O terceiro elemento do rito que tomamos em particular – ainda que presente apenas em alguns lugares, como o Brasil – complementa e porta à plenitude o anterior. Após a unção das mãos com o óleo do Crisma, o sacerdote ordenado tem suas mãos envolvidas e amarradas com uma faixa de linho branco. O gesto de ter as mãos amarradas indica de forma clara o seguimento de Jesus, mantendo-se unido a ele, e apenas a ele, qual consequência da morte a que se submeteu na prostração. Escreve o, então, Cardeal Ratzinger: “As mãos estão ligadas: eu não pertenço mais a mim mesmo. Pertenço a ele e, através dele, aos outros. O seguimento é também disponibilidade ao ser ligado, à definitividade, assim como ele se ligou definitivamente a nós. As mãos ligadas são, na verdade, mãos abertas, mãos estendidas, como diz o Evangelho. A coragem de uma ligação definitiva, de um sim integral: isto é o seguimento” (Servitori dela vostra gioia. Opera Omnia, 555). Tal seguimento se torna também eco do convite de Cristo a Pedro na beira do Lago da Galileia, onde o Senhor preparava o filho de Jonas, ligando-o a si de forma estreita, para depois permitir que outros o ligassem e o levassem para onde ele não gostaria de ir (cfr. Jo 21, 18). Como a Pedro, também ao sacerdote, totalmente ligado e amarrado, por amor, a ele, o Senhor Jesus convida a tomar parte da sua vida em prol da humanidade, dirigindo-lhe as mesmas palavras que ao pescador galileu: “Me amas? Apascenta as minhas ovelhas” (Jo 21, 17).

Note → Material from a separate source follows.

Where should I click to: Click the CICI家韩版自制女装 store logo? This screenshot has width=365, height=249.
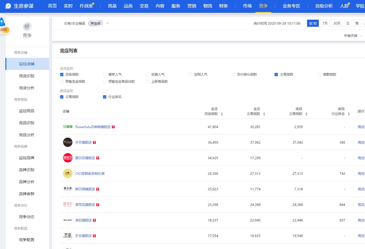[67, 173]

O sacerdócio fulge assim como uma união íntima de amor com Jesus, onde se morre para se esvaziar da própria vida e dar espaço para a vida de Cristo, tornando-se assim imagem viva e presente do Senhor no meio do seu povo, que é a Igreja, dando-se a todos por amor a todos e no amor maior por Jesus. Amor imenso é o amor que se consome no infinito, dando nada mais que a miséria da própria pequenez e colhendo salvação para todos os irmãos. Eis a vocação do sacerdote.